Return the part of the cabin safety guide that begins with "According to SafetyNow, fire" and ends after "carbon monoxide detectors.", copied word for word.

PASSAGE »
----
Cabin and Cottage Safety Essentials: Preparing for Emergencies in Remote Locations

Cabin, cottage, lake house—no matter what you call your home away from home, it’s surely your own version of paradise. The truth of the matter is, most of the time, your haven is remote, not as easily accessible as your full-time home, or there might even be fewer people around. If this is the case, then your cottage may come with its own set of risks and potential losses than your other home does. So, if you’re one of those people who believe life’s better in the woods, then this guide is for you. Here are our cabin and cottage safety essentials to make you prepared for any emergency that comes your way.

Fires, floods, power outages, bad weather, or when things just go wrong, it never hurts to be prepared for strange outcomes. Having these things among your belongings doesn’t just give you peace of mind; but prevents losses before they really happen. Here are the essential emergency items we recommend storing in your cabin:

  • Fire extinguisher(s)
    According to SafetyNow, fire extinguishers can put out approximately 80% of all fires, including portable ones. It’s recommended to have a fire extinguisher in each room that has a heating element. 
  • Smoke and carbon monoxide detectors.
----
Element and text position data
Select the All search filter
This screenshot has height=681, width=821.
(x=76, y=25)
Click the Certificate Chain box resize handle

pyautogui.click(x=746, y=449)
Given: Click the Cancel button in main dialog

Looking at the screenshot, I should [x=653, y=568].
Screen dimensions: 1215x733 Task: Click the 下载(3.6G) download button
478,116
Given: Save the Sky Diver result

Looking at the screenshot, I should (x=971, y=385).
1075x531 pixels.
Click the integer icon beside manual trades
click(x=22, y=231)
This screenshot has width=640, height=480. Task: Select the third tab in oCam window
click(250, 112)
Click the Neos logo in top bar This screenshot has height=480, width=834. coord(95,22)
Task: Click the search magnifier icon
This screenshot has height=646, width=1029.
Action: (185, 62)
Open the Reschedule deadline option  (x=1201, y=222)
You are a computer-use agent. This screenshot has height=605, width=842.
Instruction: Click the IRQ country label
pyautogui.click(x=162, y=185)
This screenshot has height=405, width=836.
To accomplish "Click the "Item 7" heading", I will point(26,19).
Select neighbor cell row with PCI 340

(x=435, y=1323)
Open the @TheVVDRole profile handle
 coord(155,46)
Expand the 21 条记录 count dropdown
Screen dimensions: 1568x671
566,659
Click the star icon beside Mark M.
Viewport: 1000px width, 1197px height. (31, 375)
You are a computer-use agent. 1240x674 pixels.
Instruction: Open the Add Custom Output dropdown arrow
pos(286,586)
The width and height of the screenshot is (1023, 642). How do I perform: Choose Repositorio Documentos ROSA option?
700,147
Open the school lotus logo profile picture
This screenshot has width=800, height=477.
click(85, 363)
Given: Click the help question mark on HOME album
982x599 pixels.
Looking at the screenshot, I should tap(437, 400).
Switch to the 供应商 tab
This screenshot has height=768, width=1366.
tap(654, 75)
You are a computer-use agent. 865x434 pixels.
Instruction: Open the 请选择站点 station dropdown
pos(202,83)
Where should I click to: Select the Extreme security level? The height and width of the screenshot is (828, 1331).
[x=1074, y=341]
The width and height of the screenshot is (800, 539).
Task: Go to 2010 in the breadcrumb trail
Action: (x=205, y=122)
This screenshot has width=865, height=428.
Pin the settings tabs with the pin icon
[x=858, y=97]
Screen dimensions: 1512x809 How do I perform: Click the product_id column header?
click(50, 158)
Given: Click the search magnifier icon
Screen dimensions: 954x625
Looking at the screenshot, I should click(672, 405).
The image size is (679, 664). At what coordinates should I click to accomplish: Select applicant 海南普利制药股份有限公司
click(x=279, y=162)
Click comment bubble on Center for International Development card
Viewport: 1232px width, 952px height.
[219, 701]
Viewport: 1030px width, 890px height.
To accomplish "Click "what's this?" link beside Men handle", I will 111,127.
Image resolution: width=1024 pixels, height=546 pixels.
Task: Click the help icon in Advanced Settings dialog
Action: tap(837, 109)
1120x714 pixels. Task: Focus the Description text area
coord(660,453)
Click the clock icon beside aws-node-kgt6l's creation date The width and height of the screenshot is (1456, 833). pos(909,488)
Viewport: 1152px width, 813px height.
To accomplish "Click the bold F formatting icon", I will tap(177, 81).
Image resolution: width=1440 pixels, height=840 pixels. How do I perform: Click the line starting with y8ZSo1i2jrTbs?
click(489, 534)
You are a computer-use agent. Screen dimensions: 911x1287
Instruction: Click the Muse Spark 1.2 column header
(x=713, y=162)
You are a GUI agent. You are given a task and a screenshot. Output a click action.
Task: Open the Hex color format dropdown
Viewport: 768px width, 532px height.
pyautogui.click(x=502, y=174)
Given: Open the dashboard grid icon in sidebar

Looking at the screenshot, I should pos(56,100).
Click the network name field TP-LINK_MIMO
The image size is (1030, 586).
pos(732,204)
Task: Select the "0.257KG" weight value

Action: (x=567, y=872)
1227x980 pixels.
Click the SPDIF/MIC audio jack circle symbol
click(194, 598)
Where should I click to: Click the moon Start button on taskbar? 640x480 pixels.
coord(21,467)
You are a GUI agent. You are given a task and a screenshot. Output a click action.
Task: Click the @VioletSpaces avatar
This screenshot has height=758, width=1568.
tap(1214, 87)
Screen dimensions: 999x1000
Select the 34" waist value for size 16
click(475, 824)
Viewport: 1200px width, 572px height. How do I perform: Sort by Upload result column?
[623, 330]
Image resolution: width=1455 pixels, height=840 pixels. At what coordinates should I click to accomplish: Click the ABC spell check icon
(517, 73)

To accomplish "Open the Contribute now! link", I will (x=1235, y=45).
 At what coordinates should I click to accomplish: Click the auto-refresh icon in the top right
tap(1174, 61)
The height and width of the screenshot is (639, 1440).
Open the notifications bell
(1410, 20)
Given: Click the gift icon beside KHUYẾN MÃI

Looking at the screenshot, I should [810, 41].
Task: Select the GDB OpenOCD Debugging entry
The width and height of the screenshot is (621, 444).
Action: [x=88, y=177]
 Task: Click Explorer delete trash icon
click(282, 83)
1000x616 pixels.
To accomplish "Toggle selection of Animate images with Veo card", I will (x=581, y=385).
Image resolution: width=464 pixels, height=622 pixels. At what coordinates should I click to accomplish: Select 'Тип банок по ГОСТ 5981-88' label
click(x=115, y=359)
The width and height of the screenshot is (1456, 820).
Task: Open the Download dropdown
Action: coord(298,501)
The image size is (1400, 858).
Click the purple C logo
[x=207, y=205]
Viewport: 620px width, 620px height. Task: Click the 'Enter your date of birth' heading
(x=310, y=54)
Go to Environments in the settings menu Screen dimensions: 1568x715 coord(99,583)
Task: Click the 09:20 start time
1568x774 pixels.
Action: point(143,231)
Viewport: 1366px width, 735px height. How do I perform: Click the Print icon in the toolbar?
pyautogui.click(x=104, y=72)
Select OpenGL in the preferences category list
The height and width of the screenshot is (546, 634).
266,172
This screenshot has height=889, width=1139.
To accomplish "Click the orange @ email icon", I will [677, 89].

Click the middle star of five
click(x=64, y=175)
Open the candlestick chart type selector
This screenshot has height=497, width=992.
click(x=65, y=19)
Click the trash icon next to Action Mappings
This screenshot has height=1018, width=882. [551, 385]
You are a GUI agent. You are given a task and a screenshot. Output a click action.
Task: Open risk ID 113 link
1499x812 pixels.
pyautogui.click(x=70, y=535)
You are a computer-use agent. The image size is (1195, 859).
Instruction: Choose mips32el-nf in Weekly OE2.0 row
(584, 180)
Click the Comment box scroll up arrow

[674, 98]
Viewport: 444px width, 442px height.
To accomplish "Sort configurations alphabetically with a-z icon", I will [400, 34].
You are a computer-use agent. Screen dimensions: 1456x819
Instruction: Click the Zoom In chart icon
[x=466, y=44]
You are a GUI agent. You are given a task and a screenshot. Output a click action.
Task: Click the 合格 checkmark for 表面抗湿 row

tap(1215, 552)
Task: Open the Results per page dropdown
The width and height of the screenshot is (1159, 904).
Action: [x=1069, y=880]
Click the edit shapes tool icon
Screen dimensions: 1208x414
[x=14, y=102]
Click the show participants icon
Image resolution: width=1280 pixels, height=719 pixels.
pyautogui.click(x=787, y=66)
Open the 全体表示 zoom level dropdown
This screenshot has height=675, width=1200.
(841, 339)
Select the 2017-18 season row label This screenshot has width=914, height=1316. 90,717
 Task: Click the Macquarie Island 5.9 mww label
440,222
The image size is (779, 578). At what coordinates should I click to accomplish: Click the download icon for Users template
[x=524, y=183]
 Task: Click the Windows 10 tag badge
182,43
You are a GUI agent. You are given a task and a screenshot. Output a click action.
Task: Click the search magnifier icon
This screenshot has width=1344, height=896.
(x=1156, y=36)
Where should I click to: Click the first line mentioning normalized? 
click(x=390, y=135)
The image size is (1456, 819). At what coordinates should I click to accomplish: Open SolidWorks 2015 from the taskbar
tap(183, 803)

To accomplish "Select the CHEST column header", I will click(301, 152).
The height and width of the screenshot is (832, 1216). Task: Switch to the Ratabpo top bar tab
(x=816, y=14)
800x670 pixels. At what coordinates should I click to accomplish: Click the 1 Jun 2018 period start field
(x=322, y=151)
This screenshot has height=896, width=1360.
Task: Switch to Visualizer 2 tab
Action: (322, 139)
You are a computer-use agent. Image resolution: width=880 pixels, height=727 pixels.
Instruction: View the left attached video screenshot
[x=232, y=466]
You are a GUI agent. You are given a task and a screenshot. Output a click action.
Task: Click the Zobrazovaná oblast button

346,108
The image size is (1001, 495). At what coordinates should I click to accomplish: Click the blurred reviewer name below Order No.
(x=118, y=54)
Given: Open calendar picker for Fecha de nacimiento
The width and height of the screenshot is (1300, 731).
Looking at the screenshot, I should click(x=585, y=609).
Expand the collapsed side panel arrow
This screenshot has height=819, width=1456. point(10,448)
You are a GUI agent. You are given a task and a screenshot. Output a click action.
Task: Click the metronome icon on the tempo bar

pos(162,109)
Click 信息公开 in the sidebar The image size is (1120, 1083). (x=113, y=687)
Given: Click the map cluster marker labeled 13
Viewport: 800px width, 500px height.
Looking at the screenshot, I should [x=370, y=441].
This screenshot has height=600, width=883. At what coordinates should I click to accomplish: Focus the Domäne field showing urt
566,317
----
EXERCISE ANSWER »
According to SafetyNow, fire extinguishers can put out approximately 80% of all fires, including portable ones. It’s recommended to have a fire extinguisher in each room that has a heating element. 
  • Smoke and carbon monoxide detectors.